→ Exercise data
------------------------------

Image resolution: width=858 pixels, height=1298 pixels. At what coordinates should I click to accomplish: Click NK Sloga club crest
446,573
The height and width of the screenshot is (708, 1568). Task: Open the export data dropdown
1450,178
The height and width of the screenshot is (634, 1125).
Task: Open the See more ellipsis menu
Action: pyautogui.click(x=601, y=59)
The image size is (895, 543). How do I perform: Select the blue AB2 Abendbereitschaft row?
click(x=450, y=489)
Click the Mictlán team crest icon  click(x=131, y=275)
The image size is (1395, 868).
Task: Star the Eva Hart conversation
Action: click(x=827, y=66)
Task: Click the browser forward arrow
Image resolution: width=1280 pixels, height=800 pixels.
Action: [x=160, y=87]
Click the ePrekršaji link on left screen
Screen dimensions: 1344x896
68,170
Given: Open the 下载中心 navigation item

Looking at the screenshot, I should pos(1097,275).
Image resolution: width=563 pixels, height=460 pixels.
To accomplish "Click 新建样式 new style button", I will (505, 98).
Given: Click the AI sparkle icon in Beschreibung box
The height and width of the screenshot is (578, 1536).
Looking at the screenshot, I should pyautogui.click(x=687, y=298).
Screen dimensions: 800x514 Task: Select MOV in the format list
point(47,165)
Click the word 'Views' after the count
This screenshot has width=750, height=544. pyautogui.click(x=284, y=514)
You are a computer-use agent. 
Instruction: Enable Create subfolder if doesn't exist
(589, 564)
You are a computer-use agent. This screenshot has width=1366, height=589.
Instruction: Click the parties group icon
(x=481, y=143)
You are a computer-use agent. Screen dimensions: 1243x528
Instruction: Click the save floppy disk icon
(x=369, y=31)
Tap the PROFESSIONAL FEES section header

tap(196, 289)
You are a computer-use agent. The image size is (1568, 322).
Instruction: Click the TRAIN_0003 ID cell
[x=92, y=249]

------------------------------

→ Work instructions
Every entry above must be returned word for word.

→ Exercise response
Image resolution: width=858 pixels, height=1298 pixels. At what coordinates should I click to accomplish: Click NK Sloga club crest
446,573
The height and width of the screenshot is (708, 1568). Task: Open the export data dropdown
1450,178
The height and width of the screenshot is (634, 1125).
Task: Open the See more ellipsis menu
Action: pyautogui.click(x=601, y=59)
The image size is (895, 543). How do I perform: Select the blue AB2 Abendbereitschaft row?
click(x=450, y=489)
Click the Mictlán team crest icon  click(x=131, y=275)
The image size is (1395, 868).
Task: Star the Eva Hart conversation
Action: click(x=827, y=66)
Task: Click the browser forward arrow
Image resolution: width=1280 pixels, height=800 pixels.
Action: [x=160, y=87]
Click the ePrekršaji link on left screen
Screen dimensions: 1344x896
68,170
Given: Open the 下载中心 navigation item

Looking at the screenshot, I should pos(1097,275).
Image resolution: width=563 pixels, height=460 pixels.
To accomplish "Click 新建样式 new style button", I will (505, 98).
Given: Click the AI sparkle icon in Beschreibung box
The height and width of the screenshot is (578, 1536).
Looking at the screenshot, I should pyautogui.click(x=687, y=298).
Screen dimensions: 800x514 Task: Select MOV in the format list
point(47,165)
Click the word 'Views' after the count
This screenshot has width=750, height=544. pyautogui.click(x=284, y=514)
You are a computer-use agent. 
Instruction: Enable Create subfolder if doesn't exist
(589, 564)
You are a computer-use agent. This screenshot has width=1366, height=589.
Instruction: Click the parties group icon
(x=481, y=143)
You are a computer-use agent. Screen dimensions: 1243x528
Instruction: Click the save floppy disk icon
(x=369, y=31)
Tap the PROFESSIONAL FEES section header

tap(196, 289)
You are a computer-use agent. The image size is (1568, 322).
Instruction: Click the TRAIN_0003 ID cell
[x=92, y=249]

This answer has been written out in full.